[DATASET RECORDS Boundary: Start]

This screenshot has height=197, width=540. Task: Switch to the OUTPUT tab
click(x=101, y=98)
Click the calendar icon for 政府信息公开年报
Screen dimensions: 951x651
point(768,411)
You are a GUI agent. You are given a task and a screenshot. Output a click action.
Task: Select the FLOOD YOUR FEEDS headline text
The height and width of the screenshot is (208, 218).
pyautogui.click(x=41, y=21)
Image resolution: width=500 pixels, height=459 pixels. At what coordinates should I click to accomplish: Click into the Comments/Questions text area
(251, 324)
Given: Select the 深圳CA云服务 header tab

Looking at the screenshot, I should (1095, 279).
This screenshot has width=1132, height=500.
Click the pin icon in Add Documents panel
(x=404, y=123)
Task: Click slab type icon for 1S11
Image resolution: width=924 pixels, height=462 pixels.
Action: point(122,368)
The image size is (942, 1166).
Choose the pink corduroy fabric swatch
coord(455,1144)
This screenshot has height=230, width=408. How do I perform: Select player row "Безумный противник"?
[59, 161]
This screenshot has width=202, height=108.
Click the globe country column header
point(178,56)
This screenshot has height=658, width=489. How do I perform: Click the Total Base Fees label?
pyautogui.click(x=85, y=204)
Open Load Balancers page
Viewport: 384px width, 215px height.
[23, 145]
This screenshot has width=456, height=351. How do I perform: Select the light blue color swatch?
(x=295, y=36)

[DATASET RECORDS Boundary: End]

Your answer should be the lines above, from the line containing "Task: Select the" up to and including the line containing "This screenshot has width=202, height=108.", reproduced exactly and with nothing else.

## ANSWER BOX
Task: Select the FLOOD YOUR FEEDS headline text
The height and width of the screenshot is (208, 218).
pyautogui.click(x=41, y=21)
Image resolution: width=500 pixels, height=459 pixels. At what coordinates should I click to accomplish: Click into the Comments/Questions text area
(251, 324)
Given: Select the 深圳CA云服务 header tab

Looking at the screenshot, I should (1095, 279).
This screenshot has width=1132, height=500.
Click the pin icon in Add Documents panel
(x=404, y=123)
Task: Click slab type icon for 1S11
Image resolution: width=924 pixels, height=462 pixels.
Action: point(122,368)
The image size is (942, 1166).
Choose the pink corduroy fabric swatch
coord(455,1144)
This screenshot has height=230, width=408. How do I perform: Select player row "Безумный противник"?
[59, 161]
This screenshot has width=202, height=108.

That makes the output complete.